- **To do**: Quote exactly and only this range of lines in the data below: the line that holds "Expand Eventos populares" to the line that holds "Open the DOM", both included.

- **Data provided**:
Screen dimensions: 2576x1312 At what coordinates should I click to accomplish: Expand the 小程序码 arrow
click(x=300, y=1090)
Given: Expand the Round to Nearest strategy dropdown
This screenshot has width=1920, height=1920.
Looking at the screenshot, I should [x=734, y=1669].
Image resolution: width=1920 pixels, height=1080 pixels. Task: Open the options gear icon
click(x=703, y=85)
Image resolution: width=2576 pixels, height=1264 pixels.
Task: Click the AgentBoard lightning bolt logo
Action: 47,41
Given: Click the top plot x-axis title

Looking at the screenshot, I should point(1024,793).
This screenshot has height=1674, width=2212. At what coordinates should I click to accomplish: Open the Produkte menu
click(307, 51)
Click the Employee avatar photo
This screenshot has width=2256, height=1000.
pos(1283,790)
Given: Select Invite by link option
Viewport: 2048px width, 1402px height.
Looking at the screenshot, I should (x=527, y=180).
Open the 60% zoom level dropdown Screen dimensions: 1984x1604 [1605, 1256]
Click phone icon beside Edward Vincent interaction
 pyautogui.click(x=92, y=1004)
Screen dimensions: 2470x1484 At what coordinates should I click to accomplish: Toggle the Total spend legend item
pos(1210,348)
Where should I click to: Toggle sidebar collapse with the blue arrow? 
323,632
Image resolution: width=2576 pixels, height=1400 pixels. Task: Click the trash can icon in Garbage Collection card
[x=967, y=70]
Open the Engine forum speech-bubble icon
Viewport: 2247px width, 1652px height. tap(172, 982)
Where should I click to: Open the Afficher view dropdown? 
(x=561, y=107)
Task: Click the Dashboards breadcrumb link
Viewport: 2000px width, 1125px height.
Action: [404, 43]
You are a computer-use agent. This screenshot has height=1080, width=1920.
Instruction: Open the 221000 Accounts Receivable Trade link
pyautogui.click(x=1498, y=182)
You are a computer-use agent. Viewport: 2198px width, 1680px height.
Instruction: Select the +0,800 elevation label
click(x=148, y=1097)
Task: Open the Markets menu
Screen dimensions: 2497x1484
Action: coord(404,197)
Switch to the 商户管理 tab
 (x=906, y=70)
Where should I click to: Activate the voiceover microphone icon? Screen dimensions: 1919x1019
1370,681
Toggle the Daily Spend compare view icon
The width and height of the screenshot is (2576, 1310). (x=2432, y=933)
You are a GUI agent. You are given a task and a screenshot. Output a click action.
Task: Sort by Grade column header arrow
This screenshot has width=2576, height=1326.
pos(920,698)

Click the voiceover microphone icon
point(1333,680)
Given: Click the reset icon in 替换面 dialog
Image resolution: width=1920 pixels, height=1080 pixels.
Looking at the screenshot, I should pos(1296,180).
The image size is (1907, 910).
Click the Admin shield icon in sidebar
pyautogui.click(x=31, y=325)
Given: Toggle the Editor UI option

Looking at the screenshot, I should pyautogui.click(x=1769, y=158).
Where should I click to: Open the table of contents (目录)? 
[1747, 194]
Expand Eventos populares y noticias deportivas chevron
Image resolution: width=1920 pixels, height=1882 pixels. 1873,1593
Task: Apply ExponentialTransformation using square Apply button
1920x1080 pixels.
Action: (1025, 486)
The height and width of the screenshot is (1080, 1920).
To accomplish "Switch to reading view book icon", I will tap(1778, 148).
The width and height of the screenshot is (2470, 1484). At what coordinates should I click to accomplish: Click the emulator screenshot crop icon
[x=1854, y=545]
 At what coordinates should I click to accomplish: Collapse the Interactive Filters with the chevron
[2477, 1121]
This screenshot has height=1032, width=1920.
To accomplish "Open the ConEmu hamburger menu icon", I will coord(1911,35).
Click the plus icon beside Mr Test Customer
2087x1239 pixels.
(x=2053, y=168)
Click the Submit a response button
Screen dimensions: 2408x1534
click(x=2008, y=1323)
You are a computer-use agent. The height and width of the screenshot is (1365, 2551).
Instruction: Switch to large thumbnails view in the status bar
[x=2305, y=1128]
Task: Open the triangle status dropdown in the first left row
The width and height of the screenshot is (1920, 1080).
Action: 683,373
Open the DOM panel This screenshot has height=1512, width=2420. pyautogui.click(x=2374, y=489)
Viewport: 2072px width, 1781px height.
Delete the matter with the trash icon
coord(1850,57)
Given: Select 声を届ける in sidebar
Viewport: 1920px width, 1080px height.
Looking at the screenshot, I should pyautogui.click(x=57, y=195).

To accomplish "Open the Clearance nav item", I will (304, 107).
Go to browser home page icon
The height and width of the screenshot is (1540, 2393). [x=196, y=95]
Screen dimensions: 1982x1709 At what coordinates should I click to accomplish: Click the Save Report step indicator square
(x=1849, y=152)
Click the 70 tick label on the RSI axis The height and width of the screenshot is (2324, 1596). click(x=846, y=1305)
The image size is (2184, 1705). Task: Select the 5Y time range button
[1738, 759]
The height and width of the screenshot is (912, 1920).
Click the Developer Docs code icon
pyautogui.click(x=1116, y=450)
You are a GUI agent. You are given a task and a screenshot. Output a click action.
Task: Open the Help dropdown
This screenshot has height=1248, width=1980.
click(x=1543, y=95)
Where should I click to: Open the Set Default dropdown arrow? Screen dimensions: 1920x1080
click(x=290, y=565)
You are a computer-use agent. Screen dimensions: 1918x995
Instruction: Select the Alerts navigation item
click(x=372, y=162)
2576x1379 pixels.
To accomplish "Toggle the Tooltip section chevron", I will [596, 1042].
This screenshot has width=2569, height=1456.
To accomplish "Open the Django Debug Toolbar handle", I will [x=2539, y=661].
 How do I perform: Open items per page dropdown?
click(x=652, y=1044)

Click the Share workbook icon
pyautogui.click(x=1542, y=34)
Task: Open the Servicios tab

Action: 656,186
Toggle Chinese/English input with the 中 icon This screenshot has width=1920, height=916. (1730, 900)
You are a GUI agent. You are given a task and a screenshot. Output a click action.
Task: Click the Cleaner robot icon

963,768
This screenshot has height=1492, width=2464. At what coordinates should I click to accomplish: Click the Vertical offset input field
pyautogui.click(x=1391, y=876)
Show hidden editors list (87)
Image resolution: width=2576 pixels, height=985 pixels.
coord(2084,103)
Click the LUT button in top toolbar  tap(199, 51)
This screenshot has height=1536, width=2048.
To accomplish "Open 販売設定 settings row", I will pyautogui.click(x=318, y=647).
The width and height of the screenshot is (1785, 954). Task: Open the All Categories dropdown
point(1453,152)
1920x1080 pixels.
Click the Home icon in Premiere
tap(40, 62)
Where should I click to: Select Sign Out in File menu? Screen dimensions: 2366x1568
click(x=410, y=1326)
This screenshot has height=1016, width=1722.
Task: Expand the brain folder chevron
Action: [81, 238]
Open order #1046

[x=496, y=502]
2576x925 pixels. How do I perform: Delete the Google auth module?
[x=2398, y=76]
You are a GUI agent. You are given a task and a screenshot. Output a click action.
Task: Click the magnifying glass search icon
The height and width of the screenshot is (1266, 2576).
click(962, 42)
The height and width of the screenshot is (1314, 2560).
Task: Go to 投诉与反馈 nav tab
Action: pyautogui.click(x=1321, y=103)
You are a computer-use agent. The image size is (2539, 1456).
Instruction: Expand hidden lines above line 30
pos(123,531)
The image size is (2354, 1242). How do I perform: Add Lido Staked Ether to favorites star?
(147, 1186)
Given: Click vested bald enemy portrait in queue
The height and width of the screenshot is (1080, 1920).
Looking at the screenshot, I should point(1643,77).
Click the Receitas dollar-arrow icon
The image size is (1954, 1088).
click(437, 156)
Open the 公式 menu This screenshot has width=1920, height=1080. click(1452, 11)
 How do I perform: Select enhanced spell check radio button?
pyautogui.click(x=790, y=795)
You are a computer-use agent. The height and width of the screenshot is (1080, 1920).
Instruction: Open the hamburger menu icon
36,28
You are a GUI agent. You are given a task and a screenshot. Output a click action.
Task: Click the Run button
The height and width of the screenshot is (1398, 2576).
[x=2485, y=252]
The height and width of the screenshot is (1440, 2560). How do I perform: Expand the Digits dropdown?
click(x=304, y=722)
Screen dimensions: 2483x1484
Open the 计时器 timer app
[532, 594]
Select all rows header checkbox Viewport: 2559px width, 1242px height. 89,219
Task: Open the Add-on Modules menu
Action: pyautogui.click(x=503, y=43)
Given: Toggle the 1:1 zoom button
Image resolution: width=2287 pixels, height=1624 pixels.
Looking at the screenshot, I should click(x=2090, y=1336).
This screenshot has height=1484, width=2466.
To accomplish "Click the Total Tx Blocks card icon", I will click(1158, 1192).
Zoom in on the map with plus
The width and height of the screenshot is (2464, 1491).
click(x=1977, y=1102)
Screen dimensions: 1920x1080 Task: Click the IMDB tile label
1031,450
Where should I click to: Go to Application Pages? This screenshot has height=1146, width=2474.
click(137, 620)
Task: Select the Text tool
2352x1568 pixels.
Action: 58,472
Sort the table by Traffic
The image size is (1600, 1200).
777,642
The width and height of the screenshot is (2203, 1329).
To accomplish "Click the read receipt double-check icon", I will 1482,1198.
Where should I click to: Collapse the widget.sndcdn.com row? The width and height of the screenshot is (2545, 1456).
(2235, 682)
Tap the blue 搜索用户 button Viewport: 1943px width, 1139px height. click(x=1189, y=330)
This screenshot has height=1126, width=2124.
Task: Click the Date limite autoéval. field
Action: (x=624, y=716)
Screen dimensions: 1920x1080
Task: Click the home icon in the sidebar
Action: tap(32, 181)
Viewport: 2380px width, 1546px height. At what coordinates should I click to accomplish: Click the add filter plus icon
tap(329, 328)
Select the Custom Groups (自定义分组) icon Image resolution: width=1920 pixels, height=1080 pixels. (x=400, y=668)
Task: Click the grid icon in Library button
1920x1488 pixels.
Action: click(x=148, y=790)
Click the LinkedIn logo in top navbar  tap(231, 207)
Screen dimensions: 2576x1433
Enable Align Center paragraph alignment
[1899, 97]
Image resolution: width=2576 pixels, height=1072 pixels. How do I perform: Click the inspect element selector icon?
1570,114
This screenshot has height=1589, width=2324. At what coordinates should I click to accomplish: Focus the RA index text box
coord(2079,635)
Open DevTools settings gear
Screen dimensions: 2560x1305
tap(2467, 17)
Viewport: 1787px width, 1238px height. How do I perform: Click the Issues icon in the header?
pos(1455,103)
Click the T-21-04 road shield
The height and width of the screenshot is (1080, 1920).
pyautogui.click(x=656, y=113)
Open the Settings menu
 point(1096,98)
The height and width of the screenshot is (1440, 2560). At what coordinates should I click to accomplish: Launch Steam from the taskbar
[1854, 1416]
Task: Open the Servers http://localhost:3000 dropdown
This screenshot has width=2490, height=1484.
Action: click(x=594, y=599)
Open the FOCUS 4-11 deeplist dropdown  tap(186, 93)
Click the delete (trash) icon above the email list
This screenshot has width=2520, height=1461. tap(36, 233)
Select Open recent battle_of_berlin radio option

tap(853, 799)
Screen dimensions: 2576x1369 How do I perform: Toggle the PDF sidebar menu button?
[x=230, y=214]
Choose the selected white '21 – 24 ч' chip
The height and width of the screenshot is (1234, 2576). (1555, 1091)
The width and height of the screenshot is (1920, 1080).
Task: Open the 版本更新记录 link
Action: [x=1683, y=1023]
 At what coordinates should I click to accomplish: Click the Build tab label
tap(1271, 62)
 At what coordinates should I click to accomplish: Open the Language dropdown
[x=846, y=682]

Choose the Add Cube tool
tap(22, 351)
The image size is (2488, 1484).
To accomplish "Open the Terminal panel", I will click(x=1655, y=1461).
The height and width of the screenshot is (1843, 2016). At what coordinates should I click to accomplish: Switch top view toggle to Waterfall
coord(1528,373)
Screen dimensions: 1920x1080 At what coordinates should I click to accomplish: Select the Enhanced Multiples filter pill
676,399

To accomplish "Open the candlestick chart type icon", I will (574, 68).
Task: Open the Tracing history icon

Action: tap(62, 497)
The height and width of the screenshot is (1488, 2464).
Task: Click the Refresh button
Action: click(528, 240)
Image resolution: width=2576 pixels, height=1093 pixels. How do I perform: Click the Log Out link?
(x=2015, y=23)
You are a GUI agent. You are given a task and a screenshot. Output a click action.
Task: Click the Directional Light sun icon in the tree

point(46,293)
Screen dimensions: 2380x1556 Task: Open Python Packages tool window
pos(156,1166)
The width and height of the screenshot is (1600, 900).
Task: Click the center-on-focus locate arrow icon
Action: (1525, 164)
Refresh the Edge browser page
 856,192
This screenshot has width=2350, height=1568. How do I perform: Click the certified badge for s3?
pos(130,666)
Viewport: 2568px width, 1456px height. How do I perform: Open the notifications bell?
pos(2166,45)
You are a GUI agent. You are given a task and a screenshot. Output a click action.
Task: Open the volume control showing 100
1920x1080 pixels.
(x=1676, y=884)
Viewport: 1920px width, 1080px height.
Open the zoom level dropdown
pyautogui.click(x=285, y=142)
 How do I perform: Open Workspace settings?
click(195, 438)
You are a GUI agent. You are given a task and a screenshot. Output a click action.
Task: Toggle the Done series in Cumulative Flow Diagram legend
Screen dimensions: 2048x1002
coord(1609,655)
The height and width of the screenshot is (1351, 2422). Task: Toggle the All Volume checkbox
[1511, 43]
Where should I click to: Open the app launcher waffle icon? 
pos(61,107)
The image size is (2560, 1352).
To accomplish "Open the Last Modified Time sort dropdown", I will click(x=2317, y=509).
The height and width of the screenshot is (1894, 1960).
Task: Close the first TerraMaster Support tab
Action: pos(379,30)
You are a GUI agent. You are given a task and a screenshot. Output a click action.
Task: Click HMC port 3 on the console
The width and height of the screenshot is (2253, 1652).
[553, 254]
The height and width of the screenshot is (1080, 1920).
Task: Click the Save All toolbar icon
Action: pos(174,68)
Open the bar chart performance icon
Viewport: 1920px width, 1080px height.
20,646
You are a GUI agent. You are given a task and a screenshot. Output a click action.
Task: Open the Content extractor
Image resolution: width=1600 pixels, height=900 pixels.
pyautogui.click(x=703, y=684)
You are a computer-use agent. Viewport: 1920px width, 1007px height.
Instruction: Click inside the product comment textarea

- **Result of this task**:
Expand Eventos populares y noticias deportivas chevron
Image resolution: width=1920 pixels, height=1882 pixels. 1873,1593
Task: Apply ExponentialTransformation using square Apply button
1920x1080 pixels.
Action: (1025, 486)
The height and width of the screenshot is (1080, 1920).
To accomplish "Switch to reading view book icon", I will tap(1778, 148).
The width and height of the screenshot is (2470, 1484). At what coordinates should I click to accomplish: Click the emulator screenshot crop icon
[x=1854, y=545]
 At what coordinates should I click to accomplish: Collapse the Interactive Filters with the chevron
[2477, 1121]
This screenshot has height=1032, width=1920.
To accomplish "Open the ConEmu hamburger menu icon", I will coord(1911,35).
Click the plus icon beside Mr Test Customer
2087x1239 pixels.
(x=2053, y=168)
Click the Submit a response button
Screen dimensions: 2408x1534
click(x=2008, y=1323)
You are a computer-use agent. The height and width of the screenshot is (1365, 2551).
Instruction: Switch to large thumbnails view in the status bar
[x=2305, y=1128]
Task: Open the triangle status dropdown in the first left row
The width and height of the screenshot is (1920, 1080).
Action: 683,373
Open the DOM panel This screenshot has height=1512, width=2420. pyautogui.click(x=2374, y=489)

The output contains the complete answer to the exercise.